What is needed | When the line containing "Task: Click the 約 4.93MB file size value" appears in the data below, begin copying there and stop only after the line containing "Screen dimensions: 837x542".

Source records |
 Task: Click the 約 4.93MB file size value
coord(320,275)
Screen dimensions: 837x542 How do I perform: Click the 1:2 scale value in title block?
* * *
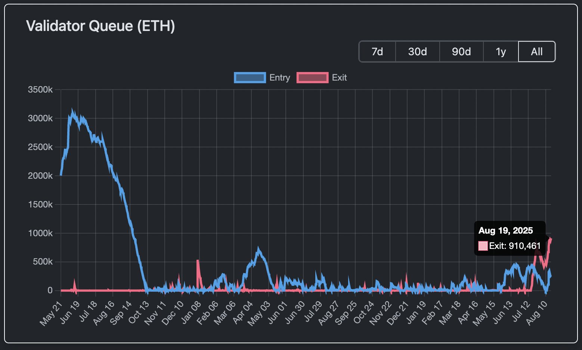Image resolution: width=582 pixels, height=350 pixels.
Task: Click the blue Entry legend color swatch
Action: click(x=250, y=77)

Your solution |
 Task: Click the 約 4.93MB file size value
coord(320,275)
Screen dimensions: 837x542 How do I perform: Click the 1:2 scale value in title block?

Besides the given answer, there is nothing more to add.